Content of review 1, reviewed on June 04, 2022

Summary and general impression
This paper reports on behavioral data of speech comprehension performance and auditory motor synchronization, based on syllable rate of the stimuli, prefered auditory rate of participant (syllables/sec), and preferred motor rate of participant (syllables/sec). The report contributes to the literature on the cognitive (neuro)science of language, even though, in my opinion, the paper is trying to present the results in a stronger way than their actual value.
For example, Figure 4 offers a schematic representation of 4 different variables (auditory motor coupling strength, preferred auditory rate, preferred motor rate, and speech comprehension performance) in an attempt to visualize how these variables affect each other, but unfortunately the depiction is not intuitive enough. In the major comments I am suggesting ways to improve comprehensibility of the schematic representation. Also, Figure 4 refers to auditory motor coupling, but in the Discussion (lines 444-458) it is clarified that the measurement was actually auditory-motor synchronization, which is taken as a behavioral indicator of auditory-motor coupling in the brain. This discrepancy shows that the authors are trying to make a suggestion on the neural level, but only based on behavioral measurements. I would strongly recommend staying with the term auditory-motor synchronization also for the schematic representation, and, if indeed you would like to draw conclusions on auditory-motor coupling, to phrase those carefully in the discussion text, as you have attempted already in lines 444-458.
I would not recommend rejection, but a major, thorough revision in the hope that the resubmission will be more concise.

Major points
Lines 139-146 The description would be clearer if you could add a graphic representation of the trials for each experiment. Please also add the time-course of each trial, what was presented for how long, when were the participants allowed to respond etc.
Line 157: Please expand on the motivation of minimizing auditory feedback. As it stands currently, I don’t see how it could affect the behavioral measures.

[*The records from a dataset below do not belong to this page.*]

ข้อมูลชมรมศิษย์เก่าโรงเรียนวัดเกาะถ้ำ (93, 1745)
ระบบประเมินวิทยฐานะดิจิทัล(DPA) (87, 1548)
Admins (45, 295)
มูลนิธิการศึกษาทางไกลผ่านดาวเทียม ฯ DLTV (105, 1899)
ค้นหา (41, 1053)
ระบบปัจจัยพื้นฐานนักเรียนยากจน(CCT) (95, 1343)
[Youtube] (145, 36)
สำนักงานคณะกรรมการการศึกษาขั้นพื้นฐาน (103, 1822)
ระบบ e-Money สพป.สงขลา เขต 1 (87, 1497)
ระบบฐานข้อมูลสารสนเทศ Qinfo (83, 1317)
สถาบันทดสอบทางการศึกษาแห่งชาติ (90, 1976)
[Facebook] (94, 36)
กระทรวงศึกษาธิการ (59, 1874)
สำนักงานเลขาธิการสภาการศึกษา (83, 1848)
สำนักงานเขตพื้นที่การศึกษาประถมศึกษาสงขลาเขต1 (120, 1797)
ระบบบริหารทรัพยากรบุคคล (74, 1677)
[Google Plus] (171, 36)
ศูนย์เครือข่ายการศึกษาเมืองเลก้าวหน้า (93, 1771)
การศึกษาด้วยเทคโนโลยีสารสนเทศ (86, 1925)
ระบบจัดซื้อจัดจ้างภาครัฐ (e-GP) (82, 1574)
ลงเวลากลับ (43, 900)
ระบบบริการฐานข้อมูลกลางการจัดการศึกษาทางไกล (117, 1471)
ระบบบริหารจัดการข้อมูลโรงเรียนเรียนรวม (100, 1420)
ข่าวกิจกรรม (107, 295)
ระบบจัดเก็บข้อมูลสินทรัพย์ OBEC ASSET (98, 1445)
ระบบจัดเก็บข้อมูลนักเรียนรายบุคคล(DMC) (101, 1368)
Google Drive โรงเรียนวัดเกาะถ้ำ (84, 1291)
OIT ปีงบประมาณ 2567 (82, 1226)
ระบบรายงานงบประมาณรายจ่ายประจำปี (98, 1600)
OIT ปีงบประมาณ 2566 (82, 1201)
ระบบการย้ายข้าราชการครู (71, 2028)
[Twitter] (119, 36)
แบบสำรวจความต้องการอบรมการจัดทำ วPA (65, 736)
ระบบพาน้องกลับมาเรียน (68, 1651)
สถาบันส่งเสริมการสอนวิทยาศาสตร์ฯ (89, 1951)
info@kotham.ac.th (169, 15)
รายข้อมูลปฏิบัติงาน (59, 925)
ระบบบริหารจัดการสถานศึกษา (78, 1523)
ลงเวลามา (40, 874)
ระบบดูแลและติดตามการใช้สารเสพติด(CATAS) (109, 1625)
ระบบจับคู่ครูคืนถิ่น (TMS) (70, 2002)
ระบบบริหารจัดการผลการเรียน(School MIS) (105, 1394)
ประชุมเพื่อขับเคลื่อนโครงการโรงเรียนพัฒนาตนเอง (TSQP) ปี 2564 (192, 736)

Lines 159-165: Please add a schematic representation of this trial, it would be much clearer and more intuitively explained.
Lines 168-173: Please explain why whispering was the best option.

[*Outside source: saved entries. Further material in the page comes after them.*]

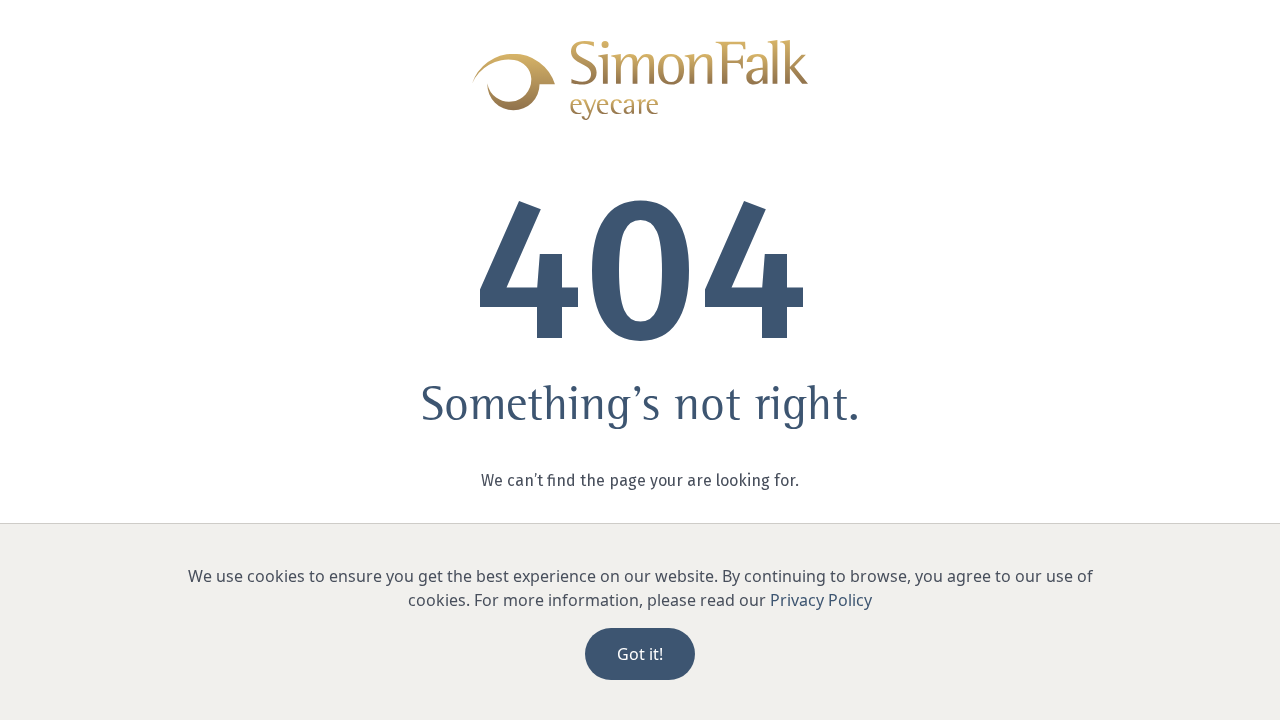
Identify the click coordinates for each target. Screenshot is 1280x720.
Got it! (640, 654)
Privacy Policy (821, 600)
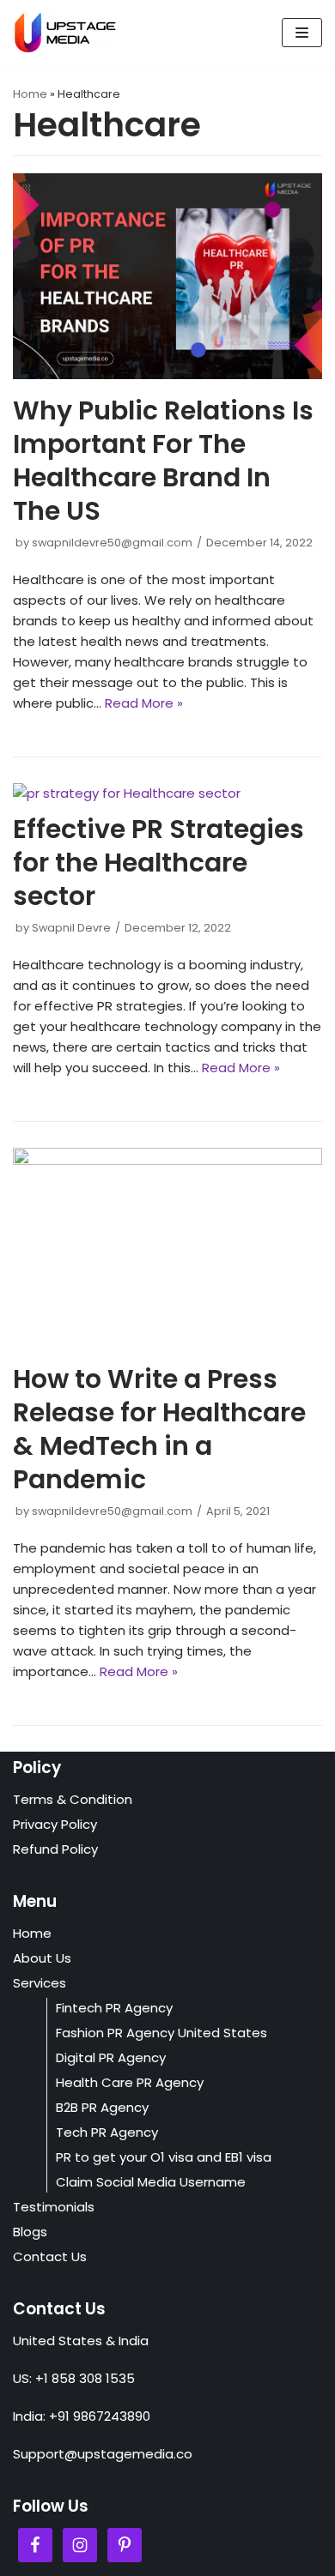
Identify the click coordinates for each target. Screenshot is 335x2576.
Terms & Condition (72, 1799)
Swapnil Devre (71, 927)
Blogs (30, 2232)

Lines 187-188: Why were trials with z-scores larger than 2 excluded? Please explain or refer to a paper where this is advised.
Lines 191-193: This sentence implies that only participants with very high auditory rate were included. Wouldn’t this reduce variability in the preferred auditory rate and therefore not present the full picture of participants’ preferred auditory rate? This exclusion needs to be motivated clearly or not performed at all. This is important, especially in light of the results that the preferred auditory rate was not found to affect auditory-motor synchronization.
Line 214: “perplexity” what is the reason of choosing the word “perplexity” and not “complexity”? I am more familiar with the definition of “complexity” and I would find it useful to the reader if a sentence explaining the relation between these two features, how different and how similar they are defined and/or how differently and similarity they have been modeled/implemented. Also add references to this sentence to show where the term “perplexity” comes from.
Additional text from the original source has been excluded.